(Credits: Far Out / United Artists Records and Tapes)
Sun 22 February 2026 21:45, UK
Ambition has been the driving force behind virtually every successful rock band in history, but in more than a few cases, it is that expansive ambition which often derails a band before they’ve had much of a shot at success – a fact which the Electric Light Orchestra regrettably found out during their early days.
There was never any risk of ELO being yet another run-of-the-mill progressive rock band, but the kind of mind-expanding collisions between grandiose orchestras and Beatles-esque psychedelia that Roy Wood and Jeff Lynne were conjuring up during those early days was at risk of being at odds with what was physically possible. The prevailing issue, then, was how to actually achieve that kind of sound.
Roy Wood didn’t exactly help proceedings, either, when he boldly claimed that ELO were “picking up where The Beatles left off”, giving the band an utterly impossible target to reach, and overinflating the expectations of audiences before the band had even released anything. What’s more, that combination of ambition and expectation caused a boatload of delays within the band, meaning that their debut single, ‘10538 Overture’, didn’t get released until 1972, two years after it had been recorded.
The very same month that the single was released, in fact, Roy Wood left the group to form rival progressive rock giants, Wizzard. That departure had a colossal impact on the band, owing to Wood’s incredible devotion to the music and achieving the kinds of otherworldly sounds he was dreaming up alongside Jeff Lynne. However, that devotion didn’t always go to plan.
During the band’s first jaunts into live performance, for instance, Wood’s expansive musical talents tended to cause more problems than they solved, according to Lynne. “We did our first gig at The Greyhound in Croydon. It was horrible, dreadful,” the songwriter recalled to Classic Rock in 2012.
“It was amazing how Roy taught himself to play the cello in a week, so he could play it on our first single, ‘10538 Overture,’” Lynne continued. “But on stage, it took him forever to change instruments because he was also playing the bassoon and the oboe. And we couldn’t hear ourselves properly.” Explaining, “We used to have to get a little drunk just to take the edge off.”
In essence, that was the double-edged sword of ELO’s ambitions. They were creating the kinds of compositions that had never been heard or even imagined previously, but with that came the physical limitations of their live performances.

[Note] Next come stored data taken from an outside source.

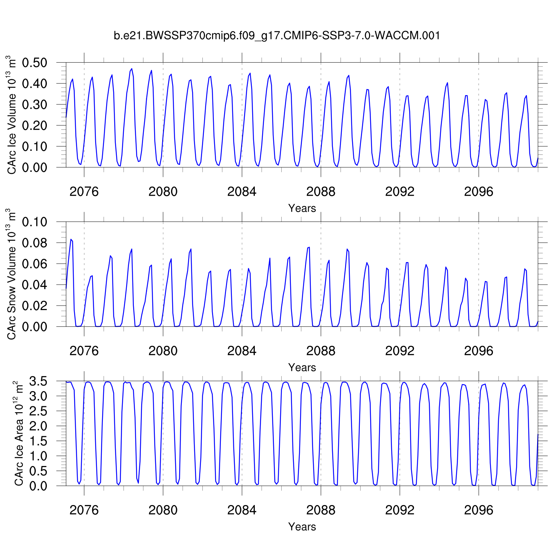Viewport: 553px width, 553px height.
Task: Select the 2096 tick label in ice volume panel
Action: pyautogui.click(x=479, y=192)
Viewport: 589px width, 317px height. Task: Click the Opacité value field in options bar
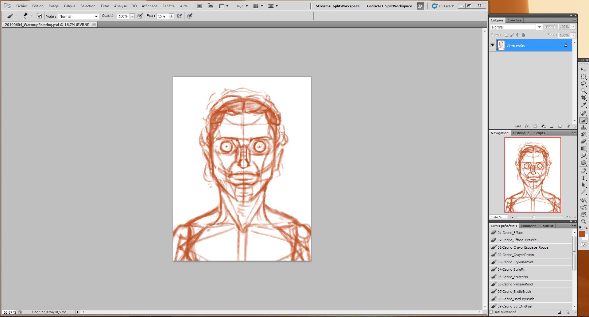tap(123, 16)
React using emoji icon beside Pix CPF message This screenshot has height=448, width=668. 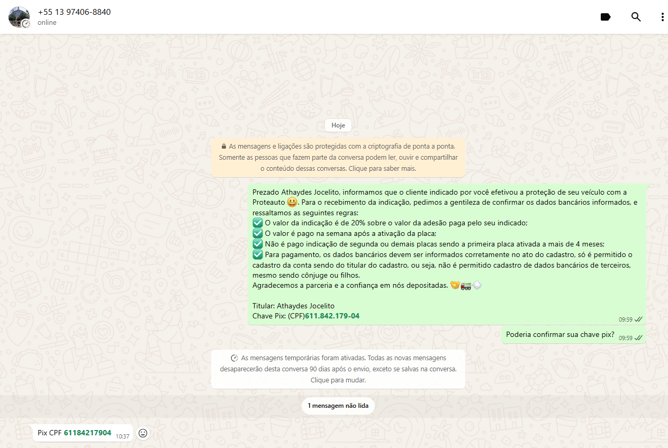(x=143, y=433)
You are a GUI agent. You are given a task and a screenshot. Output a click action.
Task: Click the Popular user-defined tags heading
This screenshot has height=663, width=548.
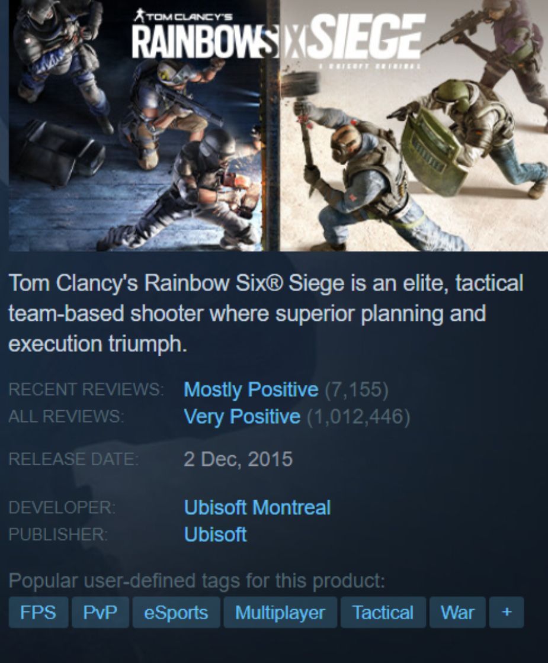pos(197,581)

Audiences in those early days weren’t particularly forgiving when it took Wood an age to switch over from the cello to an entirely different section of his one-man orchestra, and those setbacks certainly contributed to the fact that, by the time they finally got it together to release their debut single, Wood was already moving on to other things.
In the end, of course, ELO managed to move forward under the sole leadership of Jeff Lynne and, eventually, studio and live music technology started to catch up with the incredible ambitions of the songwriter. Even still, those early gigs remain the thing of nightmares for the composer, and most likely for Roy Wood, too.